▸ **TAREFAS ESCRITAS**:
1 > No excerto sobre a morte, o que foi criado em honra da Morte?
2 > Transcreva sem alterações o trecho do excerto sobre a morte que começa nas palavras "Confesso que este" e termina após as palavras "a vida eterna.".

▸ **EXCERTO**:
════════════════
Confesso que este foi sempre o maior dos meus medos, o maior dos fantasmas que povoam os meus piores pesadelos. E o facto de hoje escrever estas linhas não é mais do que uma tentativa de exorcismo, de resignação, de auto preparação para a mais certa das certezas.
Mas a Morte fez avançar a humanidade. Em sua honra foram criadas quase todas as crenças, todas as religiões. Não existisse a Morte e os deuses não seriam precisos para nos garantirem (ou pelo menos nos darem esperanças) um mundo para além deste, uma vida para além desta, onde o prémio a receber, por uma vida dedicada à sua divindade, varia entre sentar-se à mesa do Senhor ou umas tantas virgens que nos esperam para a vida eterna.
════════════════
▸ **INFORMAÇÃO FORNECIDA**:
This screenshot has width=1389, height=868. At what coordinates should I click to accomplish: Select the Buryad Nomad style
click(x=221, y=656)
════════════════
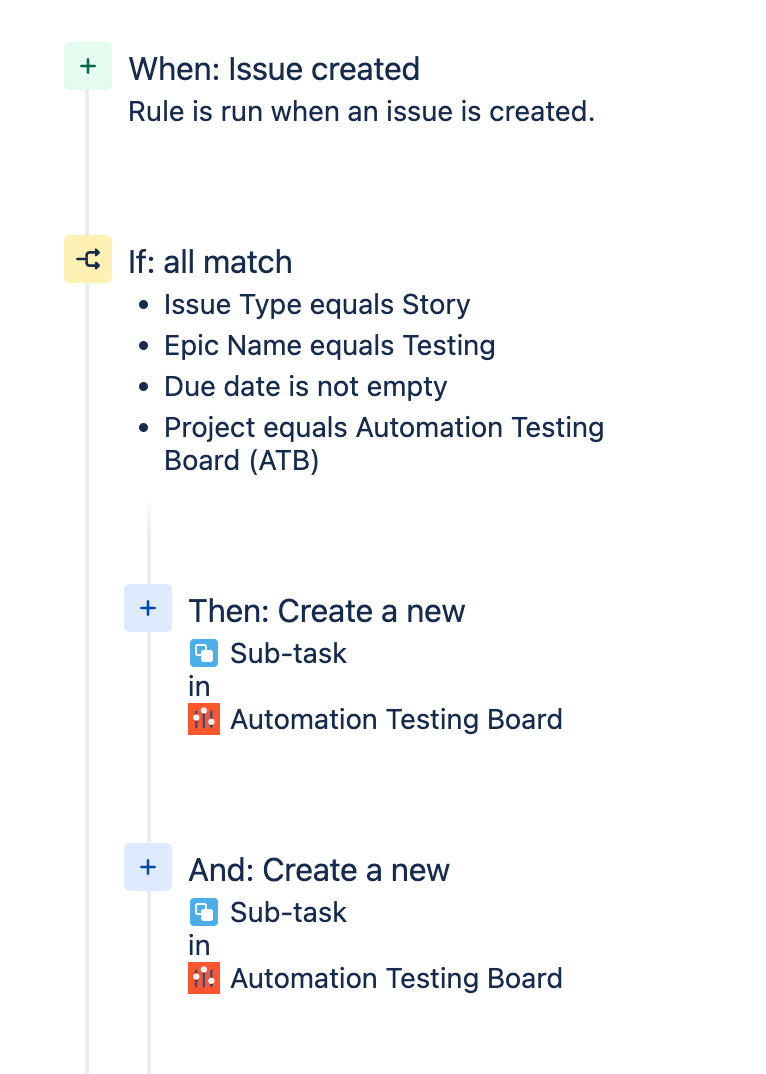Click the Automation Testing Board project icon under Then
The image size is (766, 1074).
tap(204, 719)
════════════════
▸ **RESULTADOS DO EXERCÍCIO**:
1 > Quase todas as crenças, todas as religiões.

2 >
Confesso que este foi sempre o maior dos meus medos, o maior dos fantasmas que povoam os meus piores pesadelos. E o facto de hoje escrever estas linhas não é mais do que uma tentativa de exorcismo, de resignação, de auto preparação para a mais certa das certezas.
Mas a Morte fez avançar a humanidade. Em sua honra foram criadas quase todas as crenças, todas as religiões. Não existisse a Morte e os deuses não seriam precisos para nos garantirem (ou pelo menos nos darem esperanças) um mundo para além deste, uma vida para além desta, onde o prémio a receber, por uma vida dedicada à sua divindade, varia entre sentar-se à mesa do Senhor ou umas tantas virgens que nos esperam para a vida eterna.